Since commit ad67b74d2469 ("printk: hash addresses printed with %p")
the regular %p has been improved to avoid this issue.
Furthermore, restricted pointers ("%pK") were never meant to be used
through printk(). They can still unintentionally leak raw pointers or
acquire sleeping looks in atomic contexts.

Switch to the regular pointer formatting which is safer and
easier to reason about.
There are still a few users of %pK left, but these use it through seq_file,
for which its usage is safe.

Signed-off-by: Thomas Weißschuh <thomas.weissschuh@linutronix.de>
---
Thomas Weißschuh (7):
      wifi: ath10k: Don't use %pK through printk
      wifi: ath11k: Don't use %pK through printk
      wifi: ath12k: Don't use %pK through printk
      wifi: wcn36xx: Don't use %pK through printk
      wifi: mwifiex: Don't use %pK through printk
      ice: Don't use %pK through printk or tracepoints
      net/mlx5: Don't use %pK through tracepoints

 drivers/net/ethernet/intel/ice/ice_main.c          |  2 +-
 drivers/net/ethernet/intel/ice/ice_trace.h         | 10 +++++-----
 .../mlx5/core/sf/dev/diag/dev_tracepoint.h         |  2 +-
 drivers/net/wireless/ath/ath10k/ahb.c              |  2 +-
 drivers/net/wireless/ath/ath10k/bmi.c              |  6 +++---
 drivers/net/wireless/ath/ath10k/ce.c               |  4 ++--
 drivers/net/wireless/ath/ath10k/core.c             |  4 ++--
 drivers/net/wireless/ath/ath10k/htc.c              |  6 +++---
 drivers/net/wireless/ath/ath10k/htt_rx.c           |  2 +-
 drivers/net/wireless/ath/ath10k/mac.c              | 22 +++++++++++-----------
 drivers/net/wireless/ath/ath10k/pci.c              |  2 +-
 drivers/net/wireless/ath/ath10k/testmode.c         |  4 ++--
 drivers/net/wireless/ath/ath10k/txrx.c             |  2 +-
 drivers/net/wireless/ath/ath10k/usb.c              |  4 ++--
 drivers/net/wireless/ath/ath10k/wmi.c              |  4 ++--
 drivers/net/wireless/ath/ath11k/testmode.c         |  2 +-
 drivers/net/wireless/ath/ath12k/testmode.c         |  4 ++--
 drivers/net/wireless/ath/wcn36xx/testmode.c        |  2 +-
 drivers/net/wireless/marvell/mwifiex/pcie.c        |  2 +-
 19 files changed, 43 insertions(+), 43 deletions(-)
---
base-commit: 8ffd015db85fea3e15a77027fda6c02ced4d2444
change-id: 20250404-restricted-pointers-net-a8cddd03e5d1

Best regards,
-- 
Thomas Weißschuh <thomas.weissschuh@linutronix.de>

On 4/14/2025 1:26 AM, Thomas Weißschuh wrote:
>       wifi: ath10k: Don't use %pK through printk
>       wifi: ath11k: Don't use %pK through printk
>       wifi: ath12k: Don't use %pK through printk
>       wifi: wcn36xx: Don't use %pK through printk

the first four should go through ath-next and not net-next

>       wifi: mwifiex: Don't use %pK through printk

this should go through wireless-next

/jeff

On Mon, Apr 14, 2025 at 08:02:39AM -0700, Jeff Johnson wrote:
> On 4/14/2025 1:26 AM, Thomas Weißschuh wrote:
> >       wifi: ath10k: Don't use %pK through printk
> >       wifi: ath11k: Don't use %pK through printk
> >       wifi: ath12k: Don't use %pK through printk
> >       wifi: wcn36xx: Don't use %pK through printk
> 
> the first four should go through ath-next and not net-next
> 
> >       wifi: mwifiex: Don't use %pK through printk
> 
> this should go through wireless-next

Ack, thanks. I'll resend it there when the discussions here are done.

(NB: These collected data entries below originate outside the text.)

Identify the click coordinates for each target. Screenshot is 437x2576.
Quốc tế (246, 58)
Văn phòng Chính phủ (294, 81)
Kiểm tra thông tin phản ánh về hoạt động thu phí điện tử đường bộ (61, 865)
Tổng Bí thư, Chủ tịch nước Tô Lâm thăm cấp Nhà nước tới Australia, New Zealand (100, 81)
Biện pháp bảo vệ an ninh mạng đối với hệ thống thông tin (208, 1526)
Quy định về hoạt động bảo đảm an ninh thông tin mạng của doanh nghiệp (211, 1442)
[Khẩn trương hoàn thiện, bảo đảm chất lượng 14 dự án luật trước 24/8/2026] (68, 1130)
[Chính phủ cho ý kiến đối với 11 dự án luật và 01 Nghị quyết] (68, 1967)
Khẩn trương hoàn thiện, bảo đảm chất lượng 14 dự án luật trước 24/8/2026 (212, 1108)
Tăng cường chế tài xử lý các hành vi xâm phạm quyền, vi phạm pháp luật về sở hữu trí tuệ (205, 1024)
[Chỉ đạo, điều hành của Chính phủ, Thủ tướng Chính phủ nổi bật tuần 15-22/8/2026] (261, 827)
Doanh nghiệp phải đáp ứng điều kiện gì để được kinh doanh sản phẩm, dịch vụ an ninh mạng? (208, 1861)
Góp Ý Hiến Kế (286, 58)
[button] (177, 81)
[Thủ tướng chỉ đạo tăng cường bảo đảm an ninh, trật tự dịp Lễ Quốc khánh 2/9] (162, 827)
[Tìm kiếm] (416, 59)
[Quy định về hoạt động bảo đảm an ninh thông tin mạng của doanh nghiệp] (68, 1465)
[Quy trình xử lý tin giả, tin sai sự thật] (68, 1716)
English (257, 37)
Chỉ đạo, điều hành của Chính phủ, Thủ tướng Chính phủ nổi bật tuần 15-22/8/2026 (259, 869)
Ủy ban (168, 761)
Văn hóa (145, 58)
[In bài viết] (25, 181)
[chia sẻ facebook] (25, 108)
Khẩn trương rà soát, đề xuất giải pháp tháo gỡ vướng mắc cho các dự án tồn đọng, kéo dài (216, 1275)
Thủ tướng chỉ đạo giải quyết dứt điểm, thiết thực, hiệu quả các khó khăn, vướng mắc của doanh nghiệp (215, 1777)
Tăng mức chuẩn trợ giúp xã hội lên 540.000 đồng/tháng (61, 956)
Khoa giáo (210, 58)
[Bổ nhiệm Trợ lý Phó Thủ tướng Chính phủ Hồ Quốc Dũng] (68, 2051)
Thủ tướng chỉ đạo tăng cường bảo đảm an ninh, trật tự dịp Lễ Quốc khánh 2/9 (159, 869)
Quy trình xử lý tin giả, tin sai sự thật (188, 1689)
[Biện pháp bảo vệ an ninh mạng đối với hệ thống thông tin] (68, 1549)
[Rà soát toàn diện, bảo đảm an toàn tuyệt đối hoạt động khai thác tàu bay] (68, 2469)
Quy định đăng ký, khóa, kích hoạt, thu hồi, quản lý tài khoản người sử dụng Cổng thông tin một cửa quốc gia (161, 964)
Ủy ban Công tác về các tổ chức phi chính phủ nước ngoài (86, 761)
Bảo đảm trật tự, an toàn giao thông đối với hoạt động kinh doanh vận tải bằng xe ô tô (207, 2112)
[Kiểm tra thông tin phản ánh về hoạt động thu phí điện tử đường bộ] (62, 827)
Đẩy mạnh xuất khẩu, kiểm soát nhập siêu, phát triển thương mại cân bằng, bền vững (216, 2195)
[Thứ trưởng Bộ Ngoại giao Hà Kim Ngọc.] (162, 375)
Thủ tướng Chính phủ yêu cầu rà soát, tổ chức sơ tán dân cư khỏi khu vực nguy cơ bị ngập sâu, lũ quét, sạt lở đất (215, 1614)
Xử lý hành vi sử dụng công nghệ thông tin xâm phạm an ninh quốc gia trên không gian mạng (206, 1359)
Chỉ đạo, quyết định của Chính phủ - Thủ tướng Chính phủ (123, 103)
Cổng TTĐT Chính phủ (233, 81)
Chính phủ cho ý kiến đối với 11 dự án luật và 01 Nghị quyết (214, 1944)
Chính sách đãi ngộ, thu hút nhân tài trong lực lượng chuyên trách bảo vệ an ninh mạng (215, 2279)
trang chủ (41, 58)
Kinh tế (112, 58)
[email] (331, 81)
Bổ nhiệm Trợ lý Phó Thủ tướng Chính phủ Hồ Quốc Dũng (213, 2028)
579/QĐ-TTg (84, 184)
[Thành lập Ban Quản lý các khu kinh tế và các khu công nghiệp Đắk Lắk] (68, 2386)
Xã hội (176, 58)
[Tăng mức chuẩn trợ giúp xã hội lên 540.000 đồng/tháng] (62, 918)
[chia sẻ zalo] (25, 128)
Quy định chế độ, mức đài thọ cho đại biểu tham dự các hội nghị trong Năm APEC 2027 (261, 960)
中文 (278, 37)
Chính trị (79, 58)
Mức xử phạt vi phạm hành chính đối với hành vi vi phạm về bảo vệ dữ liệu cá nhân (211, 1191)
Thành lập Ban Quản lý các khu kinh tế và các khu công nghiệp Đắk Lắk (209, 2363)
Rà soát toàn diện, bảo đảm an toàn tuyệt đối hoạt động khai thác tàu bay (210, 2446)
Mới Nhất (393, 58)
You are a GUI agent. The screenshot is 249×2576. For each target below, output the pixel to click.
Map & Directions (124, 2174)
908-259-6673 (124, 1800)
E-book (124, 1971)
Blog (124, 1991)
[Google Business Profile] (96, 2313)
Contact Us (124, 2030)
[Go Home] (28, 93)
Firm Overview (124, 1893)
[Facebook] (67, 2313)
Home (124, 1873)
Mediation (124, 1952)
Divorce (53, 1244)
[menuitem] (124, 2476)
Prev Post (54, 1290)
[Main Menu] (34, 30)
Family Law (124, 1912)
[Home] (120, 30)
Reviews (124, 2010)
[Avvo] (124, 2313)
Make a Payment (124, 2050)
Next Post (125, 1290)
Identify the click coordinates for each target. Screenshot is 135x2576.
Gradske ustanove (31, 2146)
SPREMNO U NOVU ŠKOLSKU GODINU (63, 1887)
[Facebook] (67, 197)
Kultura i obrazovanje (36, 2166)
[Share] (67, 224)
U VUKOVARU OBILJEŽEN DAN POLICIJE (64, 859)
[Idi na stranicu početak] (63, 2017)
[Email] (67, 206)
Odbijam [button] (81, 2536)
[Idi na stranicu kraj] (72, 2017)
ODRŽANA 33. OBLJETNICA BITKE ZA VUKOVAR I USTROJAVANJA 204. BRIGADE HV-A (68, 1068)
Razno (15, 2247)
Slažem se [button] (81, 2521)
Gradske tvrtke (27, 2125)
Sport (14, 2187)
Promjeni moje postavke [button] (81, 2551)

On Mon, Apr 14, 2025 at 10:26:01AM +0200, Thomas Weißschuh wrote:
> Furthermore, restricted pointers ("%pK") were never meant to be used
> through printk().

Is this really true? Documentation/admin-guide/sysctl/kernel.rst still
has a section on kptr_restrict which talks about dmesg, CAP_SYSLOG, and
%pK, which sounds like it's intended. But I'm not highly familiar with
this space, so maybe I'm misreading something.

(I do see that commit a48849e2358e ("printk: clarify the documentation
for plain pointer printing") updated
Documentation/core-api/printk-formats.rst.)

In any case, even if the advice has changed, it seems (again, to an
outsider) a bit much to say it was "never" meant to be used through
printk().

Brian

On Mon, Apr 14, 2025 at 11:44:24AM -0700, Brian Norris wrote:
> On Mon, Apr 14, 2025 at 10:26:01AM +0200, Thomas Weißschuh wrote:
> > Furthermore, restricted pointers ("%pK") were never meant to be used
> > through printk().
> 
> Is this really true? Documentation/admin-guide/sysctl/kernel.rst still
> has a section on kptr_restrict which talks about dmesg, CAP_SYSLOG, and
> %pK, which sounds like it's intended. But I'm not highly familiar with
> this space, so maybe I'm misreading something.

The wording about dmesg, etc was added in
commit 312b4e226951 ("vsprintf: check real user/group id for %pK").

Its commit message also notes:

    This is a only temporary solution to the issue.  The correct solution is
    to do the permission check at open() time on files, and to replace %pK
    with a function which checks the open() time permission.  %pK uses in
    printk should be removed since no sane permission check can be done, and
    instead protected by using dmesg_restrict.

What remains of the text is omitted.